Senate Democrats have expressed frustration that the complex political dynamics surrounding Judge Neil Gorsuch’s nomination to the Supreme Court have left the Democratic caucus in flux, as the Trump administration appears poised to install a Scalia-ite conservative on the high court for a generation.
The vexing political calculus concerns seven Democrats standing for reelection next year in states President Donald Trump carried in the 2016 general election. These lawmakers find themselves caught between a furious new class of left-wing activists and organizers, still reeling from Trump’s victory, and a midterm electorate in their home states likely to favor Republicans.
As such, many lawmakers have adopted an ambiguous posture as regards the nomination, promising to withhold judgement on Gorsuch until hearings begin before the Senate Committee on the Judiciary. But that choice may have blunted the caucus’s chances of developing a message and strategy for derailing the confirmation process. One Democratic senator privately lamented to Politico that “there is no caucus strategy” whatsoever.
Senate Minority Whip Dick Durbin conceded as much, telling reporters that the Democratic caucus has not even adopted an official position with regard to Gorsuch’s confirmation.
“The only thing we’ve decided as a caucus is to ask members not to make any public commitments until the hearing phase is finished,” he said.
Durbin’s comments underscore the aimlessness of Senate Democrats as regards the nomination, since his colleagues have openly contradicted that position. Nine of his colleagues as of Feb. 8 including Sens. Richard Blumenthal, Chris Coons, Joe Manchin, Heidi Heitkamp, Jon Tester, Joe Donnelly, Claire McCaskill, and Jeanne Shaheen, have publicly committed to a hearing and a floor vote for Gorsuch, almost ensuring that he will pass the 60-vote threshold needed to avoid a filibuster. Another small coalition of Democrats, including Sens. Elizabeth Warren, Ron Wyden, and Jeff Merkley, vowed to filibuster the nomination just moments after it was announced.
As the confirmation hearings draw near, Democratic leadership appears to have settled on messaging around the nomination. They plan to paint Gorsuch as a callous, pro-corporate jurist who consistently aligns himself with powerful constituencies.
“Obviously, the social issues are always looming out there with any justice,” Senate Minority Leader Chuck Schumer said. “But where [Gorsuch is] particularly vulnerable is in this anti-worker, pro-corporate record.”
Sen. Patty Murray, the chamber’s number-three Democrat, echoed those sentiments.

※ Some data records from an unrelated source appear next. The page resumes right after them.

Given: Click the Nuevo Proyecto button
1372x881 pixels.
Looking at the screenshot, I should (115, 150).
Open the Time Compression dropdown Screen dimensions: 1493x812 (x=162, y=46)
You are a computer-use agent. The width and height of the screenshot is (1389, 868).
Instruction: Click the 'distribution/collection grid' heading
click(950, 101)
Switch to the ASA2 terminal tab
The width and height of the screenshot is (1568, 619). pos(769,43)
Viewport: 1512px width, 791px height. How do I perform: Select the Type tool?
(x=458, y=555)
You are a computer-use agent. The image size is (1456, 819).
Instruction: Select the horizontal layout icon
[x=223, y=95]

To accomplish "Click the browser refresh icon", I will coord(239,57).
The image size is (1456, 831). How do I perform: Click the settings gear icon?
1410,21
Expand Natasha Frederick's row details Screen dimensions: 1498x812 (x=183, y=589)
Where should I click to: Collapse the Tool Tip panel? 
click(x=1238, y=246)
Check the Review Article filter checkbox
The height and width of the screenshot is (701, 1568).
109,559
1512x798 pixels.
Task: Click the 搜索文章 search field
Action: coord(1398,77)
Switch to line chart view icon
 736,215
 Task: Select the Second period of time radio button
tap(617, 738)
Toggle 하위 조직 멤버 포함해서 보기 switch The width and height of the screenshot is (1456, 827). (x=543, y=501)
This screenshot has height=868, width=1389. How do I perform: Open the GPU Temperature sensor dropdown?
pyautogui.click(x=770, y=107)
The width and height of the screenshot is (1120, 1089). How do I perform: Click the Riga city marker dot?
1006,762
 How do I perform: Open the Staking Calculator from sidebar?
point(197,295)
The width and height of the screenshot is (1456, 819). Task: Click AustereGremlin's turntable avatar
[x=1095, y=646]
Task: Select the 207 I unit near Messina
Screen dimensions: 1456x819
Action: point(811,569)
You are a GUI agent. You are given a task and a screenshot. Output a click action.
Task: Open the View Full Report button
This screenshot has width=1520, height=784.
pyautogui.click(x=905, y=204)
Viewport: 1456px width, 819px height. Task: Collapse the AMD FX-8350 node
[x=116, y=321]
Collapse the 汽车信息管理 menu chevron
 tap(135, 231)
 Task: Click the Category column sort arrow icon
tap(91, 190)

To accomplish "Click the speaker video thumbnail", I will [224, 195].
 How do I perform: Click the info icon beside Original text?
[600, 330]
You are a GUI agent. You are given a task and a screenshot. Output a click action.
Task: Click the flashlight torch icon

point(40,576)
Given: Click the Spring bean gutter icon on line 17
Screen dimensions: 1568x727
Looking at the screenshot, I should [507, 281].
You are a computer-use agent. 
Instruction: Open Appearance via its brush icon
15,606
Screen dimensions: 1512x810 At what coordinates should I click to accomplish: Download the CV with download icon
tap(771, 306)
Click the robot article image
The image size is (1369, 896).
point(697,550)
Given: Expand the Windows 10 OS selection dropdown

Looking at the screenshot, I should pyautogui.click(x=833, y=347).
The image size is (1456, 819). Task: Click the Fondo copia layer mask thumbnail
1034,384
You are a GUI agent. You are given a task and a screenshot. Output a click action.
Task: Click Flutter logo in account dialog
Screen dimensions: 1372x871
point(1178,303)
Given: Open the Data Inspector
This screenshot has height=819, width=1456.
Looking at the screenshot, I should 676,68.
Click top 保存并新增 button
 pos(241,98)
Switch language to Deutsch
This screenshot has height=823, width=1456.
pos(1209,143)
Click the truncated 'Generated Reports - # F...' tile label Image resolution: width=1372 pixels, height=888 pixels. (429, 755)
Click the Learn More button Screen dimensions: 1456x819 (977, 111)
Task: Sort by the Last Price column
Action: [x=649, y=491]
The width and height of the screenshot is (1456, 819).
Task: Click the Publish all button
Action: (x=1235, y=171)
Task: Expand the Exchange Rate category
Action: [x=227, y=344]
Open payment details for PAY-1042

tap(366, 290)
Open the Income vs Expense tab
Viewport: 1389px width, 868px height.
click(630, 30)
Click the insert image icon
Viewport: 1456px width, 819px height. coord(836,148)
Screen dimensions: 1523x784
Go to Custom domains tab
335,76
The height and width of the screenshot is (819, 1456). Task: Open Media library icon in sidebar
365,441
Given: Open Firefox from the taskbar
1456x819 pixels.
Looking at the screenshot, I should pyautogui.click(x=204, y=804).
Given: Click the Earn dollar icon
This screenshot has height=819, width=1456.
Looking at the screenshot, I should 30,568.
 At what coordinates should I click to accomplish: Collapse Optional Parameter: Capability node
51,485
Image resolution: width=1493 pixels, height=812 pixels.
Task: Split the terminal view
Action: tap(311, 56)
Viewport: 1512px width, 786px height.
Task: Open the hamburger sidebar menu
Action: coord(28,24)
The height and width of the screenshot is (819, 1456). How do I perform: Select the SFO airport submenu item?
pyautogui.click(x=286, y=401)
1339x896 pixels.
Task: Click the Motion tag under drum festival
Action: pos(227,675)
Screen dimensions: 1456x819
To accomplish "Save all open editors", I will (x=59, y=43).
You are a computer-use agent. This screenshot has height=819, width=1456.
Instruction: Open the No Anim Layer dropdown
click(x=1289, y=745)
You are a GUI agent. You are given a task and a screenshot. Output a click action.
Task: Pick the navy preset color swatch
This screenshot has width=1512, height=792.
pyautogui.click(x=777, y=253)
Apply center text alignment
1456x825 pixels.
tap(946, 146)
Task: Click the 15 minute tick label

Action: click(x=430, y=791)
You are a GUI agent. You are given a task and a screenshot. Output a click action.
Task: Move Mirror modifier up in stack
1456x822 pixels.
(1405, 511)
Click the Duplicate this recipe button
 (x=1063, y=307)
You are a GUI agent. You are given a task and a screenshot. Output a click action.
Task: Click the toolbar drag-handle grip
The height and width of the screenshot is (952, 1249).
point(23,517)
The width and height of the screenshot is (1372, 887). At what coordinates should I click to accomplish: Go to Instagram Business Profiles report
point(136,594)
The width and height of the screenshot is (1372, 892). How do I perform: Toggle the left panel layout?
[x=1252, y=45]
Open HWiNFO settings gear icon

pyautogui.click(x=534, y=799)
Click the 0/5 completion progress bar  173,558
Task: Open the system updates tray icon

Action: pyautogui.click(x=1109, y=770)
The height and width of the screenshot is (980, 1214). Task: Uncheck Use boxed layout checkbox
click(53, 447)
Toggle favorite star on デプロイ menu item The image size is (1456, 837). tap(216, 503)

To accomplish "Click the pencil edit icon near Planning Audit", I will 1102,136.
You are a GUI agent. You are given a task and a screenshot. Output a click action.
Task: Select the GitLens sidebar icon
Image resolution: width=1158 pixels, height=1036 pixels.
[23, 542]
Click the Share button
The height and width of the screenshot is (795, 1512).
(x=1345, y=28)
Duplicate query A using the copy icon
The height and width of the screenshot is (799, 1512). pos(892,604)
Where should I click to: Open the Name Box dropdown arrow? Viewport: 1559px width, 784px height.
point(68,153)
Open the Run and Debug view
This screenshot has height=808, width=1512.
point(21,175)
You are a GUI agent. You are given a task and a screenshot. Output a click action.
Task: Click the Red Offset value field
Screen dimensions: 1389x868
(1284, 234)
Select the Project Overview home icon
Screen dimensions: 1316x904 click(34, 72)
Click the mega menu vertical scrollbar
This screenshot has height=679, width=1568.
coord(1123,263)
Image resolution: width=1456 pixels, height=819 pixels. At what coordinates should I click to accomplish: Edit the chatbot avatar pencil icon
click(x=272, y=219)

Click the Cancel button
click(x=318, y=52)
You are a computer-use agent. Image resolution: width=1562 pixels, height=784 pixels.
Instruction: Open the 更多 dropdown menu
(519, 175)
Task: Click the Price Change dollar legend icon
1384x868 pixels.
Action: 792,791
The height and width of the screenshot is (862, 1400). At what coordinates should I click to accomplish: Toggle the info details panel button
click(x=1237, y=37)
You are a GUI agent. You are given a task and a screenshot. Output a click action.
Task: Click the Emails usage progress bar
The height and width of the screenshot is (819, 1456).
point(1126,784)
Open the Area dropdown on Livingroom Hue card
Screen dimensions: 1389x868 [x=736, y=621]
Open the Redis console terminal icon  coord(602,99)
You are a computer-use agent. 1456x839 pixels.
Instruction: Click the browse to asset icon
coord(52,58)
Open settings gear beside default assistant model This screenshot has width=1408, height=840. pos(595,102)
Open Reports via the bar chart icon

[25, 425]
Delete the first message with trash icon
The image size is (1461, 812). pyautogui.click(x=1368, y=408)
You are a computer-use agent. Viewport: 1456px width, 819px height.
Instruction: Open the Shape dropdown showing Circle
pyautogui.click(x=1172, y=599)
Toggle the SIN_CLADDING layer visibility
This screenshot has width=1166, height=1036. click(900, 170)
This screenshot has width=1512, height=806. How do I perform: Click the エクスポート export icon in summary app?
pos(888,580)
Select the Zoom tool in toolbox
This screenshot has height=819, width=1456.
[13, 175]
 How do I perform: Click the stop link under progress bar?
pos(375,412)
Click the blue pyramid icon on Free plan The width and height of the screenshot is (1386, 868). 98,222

“You can find example after example of Judge Gorsuch siding against workers even in the most dire circumstances,” she said.
Schumer’s office, and other Democratic senators, held events in this vein on Capitol Hill this week. Congressional Democrats gave several of Gorsuch’s campaign finance decisions a thorough going-over during on event on Tuesday, while Schumer hosted several individuals adversely affected by Gorsuch’s rulings on Wednesday.
Still, left-wing political groups are broadly dissatisfied with Senate Democrats, who they say have failed to capitalize upon an energized progressive base eager to stop Gorsuch’s appointment.
“Democrats have failed to demonstrate a strong, unified resistance to this nominee despite the fact that he is an ultra-conservative jurist who will undermine our basic freedoms and threaten the independence of the federal judiciary,” NARAL Pro-Choice America, one of the nation’s largest pro-abortion lobbies, wrote in letter to Senate Democrats. “We need you to do better.”
The letter was cosigned by the Service Employees International Union (SEIU), the Communications Workers of America, MoveOn.org, and the Working Families Party.
Gorsuch will appear before the Senate Judiciary Committee for several days beginning Monday, March 20.